= Prompt =
Each entry must appear in the answer exactly as it does here.

= Dataset entries =
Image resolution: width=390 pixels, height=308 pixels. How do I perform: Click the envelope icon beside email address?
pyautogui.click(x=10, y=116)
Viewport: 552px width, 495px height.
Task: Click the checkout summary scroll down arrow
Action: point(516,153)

= Solution =
Image resolution: width=390 pixels, height=308 pixels. How do I perform: Click the envelope icon beside email address?
pyautogui.click(x=10, y=116)
Viewport: 552px width, 495px height.
Task: Click the checkout summary scroll down arrow
Action: point(516,153)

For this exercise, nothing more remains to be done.